Breaks are typically the only time out-of-state students return home to see their friends and family and have time away from school. Students often associate being home with time off from classes and relaxation. With the period between Thanksgiving and Winter Break, students have a distinct separation from relaxing at home by returning to school for finals. Extended winter break skews the final stretch of hard-work-motivation because we never separate work and home.

At this point in the semester, students switch from working for personal intellectual growth to surviving assignment after assignment. Motivation levels are stripped down to completing work for the sake of a grade.

Motivation levels plummet during this season at the worst possible time: finals week and the end of the semester. Attending in-person classes or on-campus events developed a sense of normalcy. Everyone builds their own routine and structure without needing to worry about others’ schedules. Psychologically, people thrive in coworking environments, like students at school.

At the end of the semester, students typically are overwhelmed and lack any motivation to complete their work. Since many students went home through the last stretch of classes and finals, there was an imbalance in our daily structures. We have to go back to our families’ schedules, deal with time changes and be away from the environment we were used to associating with school.

Many of us are moving home for a while, which feels like a step backward. There is a stereotype around becoming more independent from our parents or hometowns during college. Kids grow up watching movies that portray going to college as a huge ordeal and expect that for themselves once the time comes. When this concept isn’t fully executed, it feels like defeat and leads to depression.

A survey by the University of California, Berkeley and University of Minnesota showed anxiety and depression rose by 50% for professional and graduate students this year. Thirty five percent of undergraduates and 32% of graduate and professional students were positive for depression, while 39% of all participants were positive for anxiety.

Researcher Jennifer Caputo found young adults who lived independently were less depressed, better off financially and more likely to have achieved landmarks of adulthood like careers and marriage, according to Independent.

Being home, I worry more about how my schedule impacts my family’s schedules. I want to be with them and my friends, but I’m locked behind a screen for school all day and that adds a different level of stress because the system is depressing.

We got used to doing our work when we needed to, eating when we wanted to and socializing when we wanted to. Coming back for breaks, we’re limited by the rules set by our parents, despite their inability to control us from hundreds of miles away while we’re at school.

“Another factor vital for students’ motivation is understanding new perspectives of diversity, according to the AACU. Exposure to a variety of people provides greater insight and makes people more well-rounded. Many students' first time experiencing greater diversity is at college where they are exposed to people from across the world on completely different paths of life.

My hometown of San Diego is very diverse and has exposed me to a variety of cultures, but Missouri is an entirely different planet.

People have different dialects, take social cues differently and have different childhood education systems than I did.

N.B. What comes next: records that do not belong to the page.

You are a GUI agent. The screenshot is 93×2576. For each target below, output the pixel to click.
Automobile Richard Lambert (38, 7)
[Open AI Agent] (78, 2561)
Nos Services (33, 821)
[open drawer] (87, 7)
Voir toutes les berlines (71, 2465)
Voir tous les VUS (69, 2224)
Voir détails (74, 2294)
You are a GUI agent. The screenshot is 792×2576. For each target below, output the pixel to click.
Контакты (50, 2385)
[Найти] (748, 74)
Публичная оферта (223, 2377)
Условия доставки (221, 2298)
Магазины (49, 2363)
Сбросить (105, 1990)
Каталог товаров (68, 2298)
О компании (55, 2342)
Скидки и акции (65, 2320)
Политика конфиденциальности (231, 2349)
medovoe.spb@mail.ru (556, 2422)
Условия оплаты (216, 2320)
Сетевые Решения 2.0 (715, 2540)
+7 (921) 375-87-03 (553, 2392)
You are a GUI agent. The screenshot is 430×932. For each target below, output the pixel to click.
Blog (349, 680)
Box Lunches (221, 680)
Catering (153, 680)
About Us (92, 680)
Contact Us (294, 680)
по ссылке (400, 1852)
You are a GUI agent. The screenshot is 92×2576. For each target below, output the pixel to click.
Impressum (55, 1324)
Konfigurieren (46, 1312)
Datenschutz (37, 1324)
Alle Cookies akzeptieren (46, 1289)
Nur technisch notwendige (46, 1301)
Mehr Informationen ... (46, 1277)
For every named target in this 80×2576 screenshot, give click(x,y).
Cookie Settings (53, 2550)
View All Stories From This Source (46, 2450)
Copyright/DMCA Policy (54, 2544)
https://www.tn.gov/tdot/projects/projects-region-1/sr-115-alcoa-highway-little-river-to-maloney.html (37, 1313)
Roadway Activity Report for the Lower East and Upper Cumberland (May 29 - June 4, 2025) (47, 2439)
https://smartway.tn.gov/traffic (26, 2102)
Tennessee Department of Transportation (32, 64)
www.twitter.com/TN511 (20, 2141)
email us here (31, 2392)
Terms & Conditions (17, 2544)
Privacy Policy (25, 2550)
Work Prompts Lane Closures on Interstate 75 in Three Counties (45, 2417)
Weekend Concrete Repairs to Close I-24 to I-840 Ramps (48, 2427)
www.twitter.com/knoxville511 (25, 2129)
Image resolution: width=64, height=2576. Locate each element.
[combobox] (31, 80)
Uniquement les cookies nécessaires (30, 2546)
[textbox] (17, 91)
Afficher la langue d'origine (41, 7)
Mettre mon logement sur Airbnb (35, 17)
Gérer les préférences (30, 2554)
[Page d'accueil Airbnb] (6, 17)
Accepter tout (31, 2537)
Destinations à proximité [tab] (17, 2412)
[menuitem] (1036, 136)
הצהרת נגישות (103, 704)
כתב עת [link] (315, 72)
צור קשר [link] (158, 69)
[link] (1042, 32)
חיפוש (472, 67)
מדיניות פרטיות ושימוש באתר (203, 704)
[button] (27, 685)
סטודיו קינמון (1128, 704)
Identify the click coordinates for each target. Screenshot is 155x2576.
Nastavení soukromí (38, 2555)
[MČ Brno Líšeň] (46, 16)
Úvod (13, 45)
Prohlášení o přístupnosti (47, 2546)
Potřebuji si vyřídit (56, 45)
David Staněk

I had to adjust to this for months, and now have to readjust to my hometown.

Coming into freshman year is a whole new world. There are new people to learn from and the process is the same by coming home, said college admissions counselor and author Gabbriel Simone with USA Today.

Reverting to the same style of living before college feels like a downgrade. Most college students are motivated to be independent and show they can be successful. Combined with the dwindling motivation from the end of the semester and online classes, college students’ mental health takes a toll.

On the brighter side, this generation has had the experience of a lifetime and grown from it. While it may be hard, we can bond over the fact that we all have to do it and will have quite the story to tell in our futures. There is unity in this difficult, universal experience.